Rebecca Simpson-Litke

Music Theory/Composition
Office: 
233
706-542-3737

Dr. Rebecca Simpson-Litke joined the University of Georgia Hugh Hodgson School of Music as an Assistant Professor of Music Theory in the fall of 2012. She was named a Center for Teaching and Learning Lilly Teaching Fellow for 2014-16, and has served as a Dean of the Franklin Residential College since her arrival at UGA.

Dr. Simpson-Litke completed her Ph.D. in music theory at the University of British Columbia in 2010, studying with Dr. William Benjamin, Dr. John Roeder, and Dr. Richard Kurth. Prior to her doctoral studies, she completed an M.A. in music theory at UBC in 2003, examining pitch organization in the flute music of Philippe Gaubert in her thesis, and a B.Mus. in flute performance at the University of Manitoba in 2001, receiving the University Gold Medal for outstanding performance in music. 

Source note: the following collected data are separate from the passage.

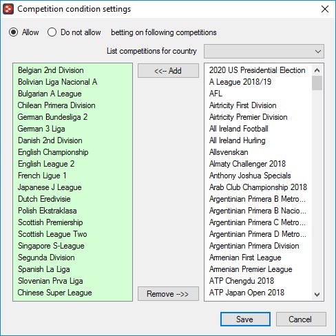Close the Competition condition settings window
The height and width of the screenshot is (336, 336).
pyautogui.click(x=325, y=9)
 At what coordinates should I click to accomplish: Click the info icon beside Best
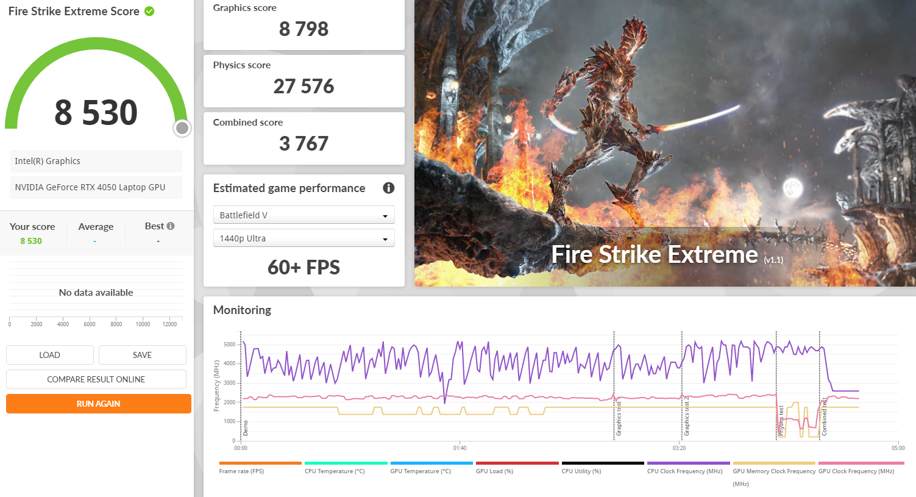(171, 225)
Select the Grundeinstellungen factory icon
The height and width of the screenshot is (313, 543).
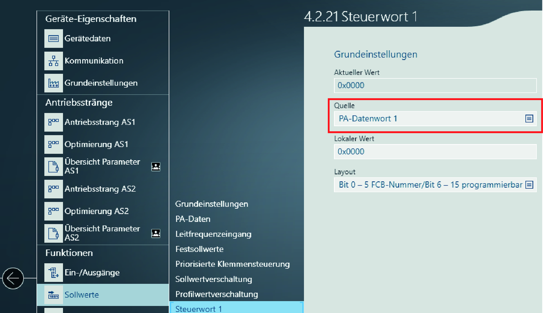click(53, 83)
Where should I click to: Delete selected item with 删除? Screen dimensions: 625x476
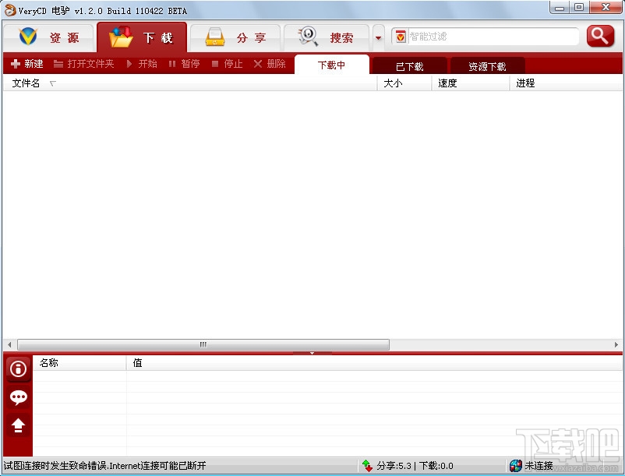click(270, 64)
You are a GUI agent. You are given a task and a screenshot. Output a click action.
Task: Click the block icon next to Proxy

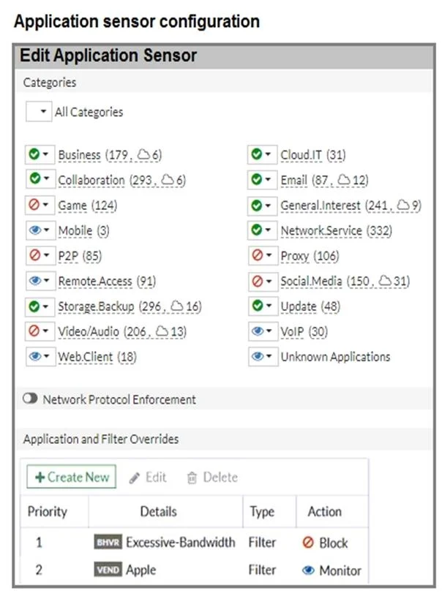tap(258, 255)
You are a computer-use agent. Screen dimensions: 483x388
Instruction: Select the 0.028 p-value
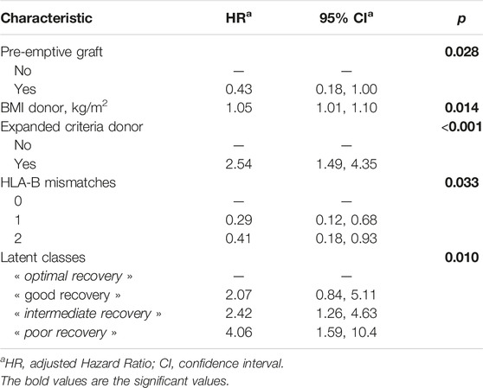tap(461, 52)
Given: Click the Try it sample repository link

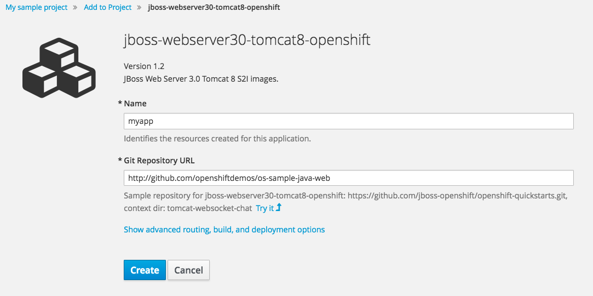Looking at the screenshot, I should point(264,208).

Funded by the Social Sciences and Humanities Research Council of Canada, her doctoral research uses transformational and tonal approaches to examine pitch organization in the music of Olivier Messiaen, with a focus on the structure, compositional use, and musical effects of the composer’s Modes of Limited Transpositions. Her more recent research activities explore rhythmic interactions between music and dance, focusing on salsa and other Latin social dances in particular. She has presented her research at international conferences in Canada, the U.S., and Europe, including meetings of the Society for Music Theory, the Canadian University Music Society, and the Royal Musical Association. In 2015, she co-founded the SMT Dance and Movement Interest Group and currently serves as co-chair for this group.

Prior to joining UGA, Dr. Simpson-Litke held faculty positions at Dalhousie University (2011-12), Memorial University of Newfoundland (2010-11), the University of Minnesota (2009-10), and UBC (2007-09). In her spare time, she performs as a flutist and vocalist, collaborating with her composer husband, Dr. David Litke, and enjoys teaching salsa and other Latin dance.